Trend Attack Surface Risk Management provides an integrated security posture management experience extending asset discovery and inventorying to include continuous risk assessment/scoring, prioritisation across asset types (i.e. cloud, data, users, devices, IP/domain), generative AI driven remediation guidance, and in-console remediation action options.
NGSIEM and XDR convergence begins
If the last RSAC was marked by the XDR explosion, this year the conversation was balanced by the emerging market category, NGSIEM, as security teams demand more out of their SIEM investment.
For platform players to meet demand, acknowledgement of the need for security analytics and detection engineering across third-party telemetry feeds is required. Across company size, organisations today have deployed EDR and XDR for stronger security outcomes compared to legacy SIEM – which often acts as an expensive solution to limited compliance requirements. Now with the evolution of NGSIEM, the value of detections on top of third-party data and enriching existing events in the enterprise environment and developing brand new detections from third parties can help close the gap between different products being used in the security stack and improve key metrics like MTTD and MTTR.

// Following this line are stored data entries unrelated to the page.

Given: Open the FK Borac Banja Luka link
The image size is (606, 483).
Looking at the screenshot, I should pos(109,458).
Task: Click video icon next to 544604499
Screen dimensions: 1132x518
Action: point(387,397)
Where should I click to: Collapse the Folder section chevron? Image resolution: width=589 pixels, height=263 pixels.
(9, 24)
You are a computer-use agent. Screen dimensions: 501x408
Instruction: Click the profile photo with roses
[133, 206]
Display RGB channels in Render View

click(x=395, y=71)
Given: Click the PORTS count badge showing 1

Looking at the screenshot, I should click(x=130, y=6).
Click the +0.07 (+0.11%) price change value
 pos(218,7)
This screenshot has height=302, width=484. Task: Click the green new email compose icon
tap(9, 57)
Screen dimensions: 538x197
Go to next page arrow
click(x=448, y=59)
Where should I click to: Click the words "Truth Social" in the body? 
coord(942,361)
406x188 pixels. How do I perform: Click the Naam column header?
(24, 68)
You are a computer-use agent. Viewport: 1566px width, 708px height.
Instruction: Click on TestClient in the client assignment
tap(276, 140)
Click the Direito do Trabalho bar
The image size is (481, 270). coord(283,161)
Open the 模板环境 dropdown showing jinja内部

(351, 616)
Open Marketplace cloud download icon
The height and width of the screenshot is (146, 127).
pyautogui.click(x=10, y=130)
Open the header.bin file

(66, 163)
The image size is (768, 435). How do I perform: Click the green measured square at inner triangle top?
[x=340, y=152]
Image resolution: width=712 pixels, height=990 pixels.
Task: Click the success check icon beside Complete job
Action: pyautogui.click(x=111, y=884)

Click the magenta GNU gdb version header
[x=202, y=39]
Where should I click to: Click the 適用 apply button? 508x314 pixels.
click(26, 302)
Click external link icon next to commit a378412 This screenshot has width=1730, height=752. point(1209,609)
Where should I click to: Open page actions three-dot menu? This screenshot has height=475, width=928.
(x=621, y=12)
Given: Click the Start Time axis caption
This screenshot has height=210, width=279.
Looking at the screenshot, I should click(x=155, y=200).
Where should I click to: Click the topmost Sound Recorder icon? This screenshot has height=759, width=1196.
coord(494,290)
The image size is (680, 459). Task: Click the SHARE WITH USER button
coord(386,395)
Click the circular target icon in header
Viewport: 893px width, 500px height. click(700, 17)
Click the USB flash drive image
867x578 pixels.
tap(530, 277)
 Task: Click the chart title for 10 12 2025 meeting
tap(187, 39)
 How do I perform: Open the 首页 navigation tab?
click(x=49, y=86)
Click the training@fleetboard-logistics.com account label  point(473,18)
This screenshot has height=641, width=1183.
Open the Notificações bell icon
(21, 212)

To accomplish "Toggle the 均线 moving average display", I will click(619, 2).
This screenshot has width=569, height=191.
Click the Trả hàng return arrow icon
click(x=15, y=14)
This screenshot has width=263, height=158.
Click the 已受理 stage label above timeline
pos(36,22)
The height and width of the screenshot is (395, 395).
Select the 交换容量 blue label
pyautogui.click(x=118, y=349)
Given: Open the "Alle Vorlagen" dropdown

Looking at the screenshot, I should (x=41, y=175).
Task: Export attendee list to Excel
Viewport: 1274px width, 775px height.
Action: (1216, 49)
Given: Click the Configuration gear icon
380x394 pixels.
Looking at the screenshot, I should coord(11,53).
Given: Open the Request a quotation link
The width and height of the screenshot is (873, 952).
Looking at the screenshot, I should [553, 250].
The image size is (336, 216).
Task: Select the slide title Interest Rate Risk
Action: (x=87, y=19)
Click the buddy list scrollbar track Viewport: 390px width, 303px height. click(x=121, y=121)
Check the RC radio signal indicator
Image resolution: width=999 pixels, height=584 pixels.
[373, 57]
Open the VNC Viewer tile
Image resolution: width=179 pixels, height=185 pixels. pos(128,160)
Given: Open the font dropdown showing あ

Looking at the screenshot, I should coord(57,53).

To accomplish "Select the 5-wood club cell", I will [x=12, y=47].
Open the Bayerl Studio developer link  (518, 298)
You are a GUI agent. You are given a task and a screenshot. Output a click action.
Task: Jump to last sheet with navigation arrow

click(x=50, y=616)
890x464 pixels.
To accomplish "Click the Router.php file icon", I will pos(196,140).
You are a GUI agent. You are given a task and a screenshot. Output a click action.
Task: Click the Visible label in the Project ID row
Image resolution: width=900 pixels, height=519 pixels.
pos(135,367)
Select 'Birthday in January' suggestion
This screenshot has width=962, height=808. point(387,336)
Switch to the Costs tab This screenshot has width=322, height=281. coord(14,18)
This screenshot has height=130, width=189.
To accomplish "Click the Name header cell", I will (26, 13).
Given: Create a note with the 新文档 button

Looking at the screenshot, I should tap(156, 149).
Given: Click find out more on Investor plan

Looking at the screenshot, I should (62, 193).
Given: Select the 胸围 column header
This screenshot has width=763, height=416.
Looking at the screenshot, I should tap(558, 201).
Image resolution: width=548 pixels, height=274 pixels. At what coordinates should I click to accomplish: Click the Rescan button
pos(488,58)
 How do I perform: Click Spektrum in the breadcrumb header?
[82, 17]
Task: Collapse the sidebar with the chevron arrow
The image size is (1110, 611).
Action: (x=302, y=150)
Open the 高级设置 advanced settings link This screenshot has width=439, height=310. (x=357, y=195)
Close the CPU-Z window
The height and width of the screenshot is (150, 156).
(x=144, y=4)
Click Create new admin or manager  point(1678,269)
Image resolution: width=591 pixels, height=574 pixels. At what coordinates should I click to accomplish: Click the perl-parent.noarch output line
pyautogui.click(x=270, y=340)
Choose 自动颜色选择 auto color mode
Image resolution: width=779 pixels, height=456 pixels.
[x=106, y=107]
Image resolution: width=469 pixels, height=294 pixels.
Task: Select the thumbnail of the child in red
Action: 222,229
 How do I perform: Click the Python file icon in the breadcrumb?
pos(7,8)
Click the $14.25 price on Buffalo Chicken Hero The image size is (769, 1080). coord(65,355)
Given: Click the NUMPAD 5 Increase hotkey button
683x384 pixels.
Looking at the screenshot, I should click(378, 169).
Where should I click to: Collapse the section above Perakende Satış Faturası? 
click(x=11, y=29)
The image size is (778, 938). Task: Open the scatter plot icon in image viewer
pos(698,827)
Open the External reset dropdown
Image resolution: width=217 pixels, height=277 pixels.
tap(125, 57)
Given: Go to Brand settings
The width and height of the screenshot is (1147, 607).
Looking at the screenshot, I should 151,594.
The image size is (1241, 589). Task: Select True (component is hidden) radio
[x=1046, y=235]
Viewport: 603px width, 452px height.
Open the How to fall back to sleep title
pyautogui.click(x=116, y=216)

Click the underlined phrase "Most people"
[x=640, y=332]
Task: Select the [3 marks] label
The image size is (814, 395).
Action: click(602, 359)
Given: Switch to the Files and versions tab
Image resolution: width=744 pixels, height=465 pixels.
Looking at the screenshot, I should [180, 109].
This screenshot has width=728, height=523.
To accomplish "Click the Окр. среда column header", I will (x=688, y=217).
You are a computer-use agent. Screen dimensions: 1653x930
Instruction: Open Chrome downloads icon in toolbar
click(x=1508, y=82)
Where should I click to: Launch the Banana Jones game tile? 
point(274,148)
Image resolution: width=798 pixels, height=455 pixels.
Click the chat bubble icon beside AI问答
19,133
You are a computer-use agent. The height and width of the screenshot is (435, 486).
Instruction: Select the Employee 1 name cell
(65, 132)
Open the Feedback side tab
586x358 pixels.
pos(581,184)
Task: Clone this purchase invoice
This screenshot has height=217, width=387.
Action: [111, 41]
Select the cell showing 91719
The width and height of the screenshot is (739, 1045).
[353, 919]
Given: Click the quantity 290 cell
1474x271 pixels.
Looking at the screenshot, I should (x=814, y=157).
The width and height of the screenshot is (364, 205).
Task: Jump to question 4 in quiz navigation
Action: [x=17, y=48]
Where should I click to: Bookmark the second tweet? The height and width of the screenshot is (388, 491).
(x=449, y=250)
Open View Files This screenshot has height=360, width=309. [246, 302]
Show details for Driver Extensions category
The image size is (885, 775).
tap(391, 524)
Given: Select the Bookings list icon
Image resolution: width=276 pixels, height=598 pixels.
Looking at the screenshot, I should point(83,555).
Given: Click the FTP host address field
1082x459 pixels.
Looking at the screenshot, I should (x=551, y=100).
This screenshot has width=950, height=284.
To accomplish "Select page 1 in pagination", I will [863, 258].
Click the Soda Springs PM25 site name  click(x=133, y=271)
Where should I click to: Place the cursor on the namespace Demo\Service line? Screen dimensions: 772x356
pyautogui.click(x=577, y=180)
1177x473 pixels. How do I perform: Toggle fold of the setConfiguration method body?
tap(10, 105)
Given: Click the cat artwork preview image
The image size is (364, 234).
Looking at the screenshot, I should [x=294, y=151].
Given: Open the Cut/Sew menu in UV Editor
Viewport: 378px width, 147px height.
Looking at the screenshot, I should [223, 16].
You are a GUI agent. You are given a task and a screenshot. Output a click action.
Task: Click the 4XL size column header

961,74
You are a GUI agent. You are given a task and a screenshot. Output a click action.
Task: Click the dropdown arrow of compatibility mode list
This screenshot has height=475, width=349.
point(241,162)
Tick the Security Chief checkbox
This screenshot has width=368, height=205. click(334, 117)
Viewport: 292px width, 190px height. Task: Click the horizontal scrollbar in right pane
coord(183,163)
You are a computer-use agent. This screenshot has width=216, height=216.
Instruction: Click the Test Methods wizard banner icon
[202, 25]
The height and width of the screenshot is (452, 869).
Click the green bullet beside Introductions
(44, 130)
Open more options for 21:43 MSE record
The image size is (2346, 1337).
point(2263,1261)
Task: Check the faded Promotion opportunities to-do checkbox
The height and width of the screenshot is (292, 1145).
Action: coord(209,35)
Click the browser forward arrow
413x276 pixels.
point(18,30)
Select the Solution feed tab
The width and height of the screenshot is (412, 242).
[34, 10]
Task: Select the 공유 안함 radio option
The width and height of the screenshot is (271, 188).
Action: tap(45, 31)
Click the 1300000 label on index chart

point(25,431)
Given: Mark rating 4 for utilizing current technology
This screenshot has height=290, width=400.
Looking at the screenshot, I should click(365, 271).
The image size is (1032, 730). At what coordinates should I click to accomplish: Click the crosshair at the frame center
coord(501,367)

In the mid-market specifically, XDR with NGSIEM capabilities (i.e. integration and ingestion of telemetry feeds from third parties), solves a massive challenge by delivering detection and response use cases more efficiently with less time and less engineering resources required. As NGSIEM picks up speed, security buyers may consider managed NGSIEM or SOC-as-a-service options to take on more of the heavy lifting as even a well-staffed SOC can benefit from support on detection modelling.
From a security outcomes perspective, native XDR is still the most effective option to detect and respond to threats. From a deployment and feasibility perspective, NGSIEM offers a realistic detection and response option for very large entities and entities who carry significant tech debt. My caution to security buyers, vendors pitching NGSIEM should be able to demonstrate an evolution, not merely a rebrand of a failed XDR strategy.
2023 Prediction Scorecard
In our 2023 RSAC round-up, I captured four categories of innovation where I expected to see movement in the market:
Risk Prioritisation: We saw some improvement in technology risk prioritisation solutions – however siloed, point-solution approaches left me wanting more.
Cyber Risk Quantification: Board-level advocacy and using cyber risk quantification to up-level the importance and influence of cybersecurity as an operations and reputation risk vector was highly present. Security leaders explicitly identified risk indexes and even financial translation of cyber risk as important tools in their kit to argue for greater investment, headcount, and additional resources.
Generative AI Governance: Several AI governance solutions from the start-up community and from major players – including Trend Micro – were present on the show floor as SaaS applications integrate AI into their technologies and as AI use and abuse scales.
Merger and Acquisitions Volume: The show floor did in fact look different, with key players consolidating with large entities. I expect this trend to continue into 2024 as investment deals lower by volume and dollar amount.